Thankfully on Nov. 2, 2022, two years after the war began, the parties signed a peace agreement in the South African capital of Pretoria.  Since then, Tigray has been in a state between war and peace. Parts of the region are still occupied, but the battles are over. Relief supplies are arriving, and there is gasoline, electricity and in some places internet again. But there are not enough relief supplies, and the lines at the gas stations are hundreds of meters long.  The UN reports that only 16% of necessary relief has reached those who need it up to 13th March 2023.

But when does peace begin? When you can again cultivate the fields without fear of being shot by soldiers? When schools reopen after more than 2 years.  When Government employees get paid again? When hospitals have enough medicine to treat patients and don’t have to send them away? When you can forget? When justice is done?  When so many terrible things have happened as in Tigray, does that make peace impossible? Or all the more urgent? (I acknowledge an article in Neue Zürcher Zeitung, NZZ, 6 March 2023 as source of much of the above information)

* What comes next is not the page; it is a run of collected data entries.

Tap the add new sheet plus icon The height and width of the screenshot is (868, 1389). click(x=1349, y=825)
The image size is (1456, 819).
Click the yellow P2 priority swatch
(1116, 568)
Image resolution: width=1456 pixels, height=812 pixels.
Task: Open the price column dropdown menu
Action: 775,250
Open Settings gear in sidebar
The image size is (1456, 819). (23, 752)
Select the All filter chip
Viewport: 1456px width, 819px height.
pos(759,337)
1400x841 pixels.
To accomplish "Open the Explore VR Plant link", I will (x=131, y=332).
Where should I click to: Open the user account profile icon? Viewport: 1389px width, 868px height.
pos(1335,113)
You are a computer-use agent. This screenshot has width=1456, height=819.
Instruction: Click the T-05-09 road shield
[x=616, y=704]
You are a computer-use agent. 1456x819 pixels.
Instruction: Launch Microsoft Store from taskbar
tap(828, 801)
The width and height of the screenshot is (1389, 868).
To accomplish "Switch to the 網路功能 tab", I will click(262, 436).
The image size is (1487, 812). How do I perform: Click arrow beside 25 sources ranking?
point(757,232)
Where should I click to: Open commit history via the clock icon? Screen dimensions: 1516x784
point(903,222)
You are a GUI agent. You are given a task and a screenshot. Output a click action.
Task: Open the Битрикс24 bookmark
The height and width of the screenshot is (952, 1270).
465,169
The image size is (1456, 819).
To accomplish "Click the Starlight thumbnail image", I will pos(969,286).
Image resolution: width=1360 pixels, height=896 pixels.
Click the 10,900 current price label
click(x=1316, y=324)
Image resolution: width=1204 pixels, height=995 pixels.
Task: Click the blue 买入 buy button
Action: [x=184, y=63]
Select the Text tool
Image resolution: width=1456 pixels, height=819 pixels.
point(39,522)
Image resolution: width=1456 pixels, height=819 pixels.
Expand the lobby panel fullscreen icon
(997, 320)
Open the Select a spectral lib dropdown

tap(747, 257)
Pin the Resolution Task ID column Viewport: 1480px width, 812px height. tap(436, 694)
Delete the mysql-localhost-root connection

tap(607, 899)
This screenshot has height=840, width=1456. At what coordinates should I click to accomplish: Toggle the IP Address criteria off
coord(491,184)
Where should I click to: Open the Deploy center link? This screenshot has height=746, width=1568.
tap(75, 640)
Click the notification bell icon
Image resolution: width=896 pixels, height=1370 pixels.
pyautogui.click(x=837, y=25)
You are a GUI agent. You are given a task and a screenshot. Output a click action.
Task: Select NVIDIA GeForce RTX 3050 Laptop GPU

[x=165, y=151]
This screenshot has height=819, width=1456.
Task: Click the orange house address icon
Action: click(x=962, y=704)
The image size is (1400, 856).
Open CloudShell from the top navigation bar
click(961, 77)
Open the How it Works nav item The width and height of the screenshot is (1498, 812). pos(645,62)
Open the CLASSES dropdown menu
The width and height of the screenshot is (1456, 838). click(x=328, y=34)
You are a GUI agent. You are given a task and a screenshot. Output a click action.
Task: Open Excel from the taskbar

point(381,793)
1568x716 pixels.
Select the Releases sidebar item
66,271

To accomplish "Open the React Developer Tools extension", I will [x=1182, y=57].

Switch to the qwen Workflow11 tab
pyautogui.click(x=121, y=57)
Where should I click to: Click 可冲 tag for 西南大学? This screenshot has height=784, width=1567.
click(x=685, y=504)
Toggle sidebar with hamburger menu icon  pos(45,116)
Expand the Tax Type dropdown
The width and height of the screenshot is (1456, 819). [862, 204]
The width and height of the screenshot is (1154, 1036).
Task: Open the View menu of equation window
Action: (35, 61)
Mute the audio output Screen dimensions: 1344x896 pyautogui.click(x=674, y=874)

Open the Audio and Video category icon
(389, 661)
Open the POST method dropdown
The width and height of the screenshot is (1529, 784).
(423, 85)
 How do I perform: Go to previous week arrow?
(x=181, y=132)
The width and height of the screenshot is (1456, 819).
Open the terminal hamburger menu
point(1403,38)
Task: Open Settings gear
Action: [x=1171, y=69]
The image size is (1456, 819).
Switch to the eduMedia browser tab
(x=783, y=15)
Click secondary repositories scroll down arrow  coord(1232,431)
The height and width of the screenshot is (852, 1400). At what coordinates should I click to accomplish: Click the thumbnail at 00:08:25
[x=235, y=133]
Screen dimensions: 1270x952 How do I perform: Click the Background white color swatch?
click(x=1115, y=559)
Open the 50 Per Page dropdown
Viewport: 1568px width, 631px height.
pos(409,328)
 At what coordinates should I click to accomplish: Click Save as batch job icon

So let us pray for Tigray,

  • For those who are hungry and hopeless, that the blockades will finally be lifted and that relief food and medical supplies will get through unimpeded to those who need them most.
  • For God’s comfort and provision for people who have lost their loved ones, their homes and their treasured possessions.
  • For those who inflict war crimes, including rape and murder, of innocent civilians, that they will be touched with the compassion of a loving God.
  • For leaders, that they will put the suffering, of all their people, first and work for peace in time, before any more lives are lost.
  • For an end to Ethnic Conflict: for peace, unity and reconciliation for all Ethiopians.
  • For refugees and internally displaced persons that they will be protected and lead to safety.
  • That international relief agencies and missionaries will be given the security and freedom to care for those who are suffering.
  • For an end to fake news and a respect for truth and transparency and human rights.
  • For those suffering from drought and hunger in Ethiopia, and throughout the East African region.
  • For climate justice and responsibility in the Global North and a realisation of the impact of their actions on the poorer countries of the South.
  • For justice and reconciliation for those who have suffered so that they can move on with their lives.
  • For religious leaders that they will preach love and peace in the face of prejudice and hatred.
  • For an end to wars everywhere and a realisation that war never solves anything and that in the end warring parties have to talk so why not do it before hundreds of lives are lost and unbearable suffering endured by the most vulnerable, the poor, women and children, and those with special needs.
  • Above all please pray that this peace in Tigray will last and that there will be no return to hostilities, because these poor people cannot endure any more suffering.

Lord please listen to these and the prayers in the hearts of those who have been suffering, hidden from the media cameras and interest of the global community.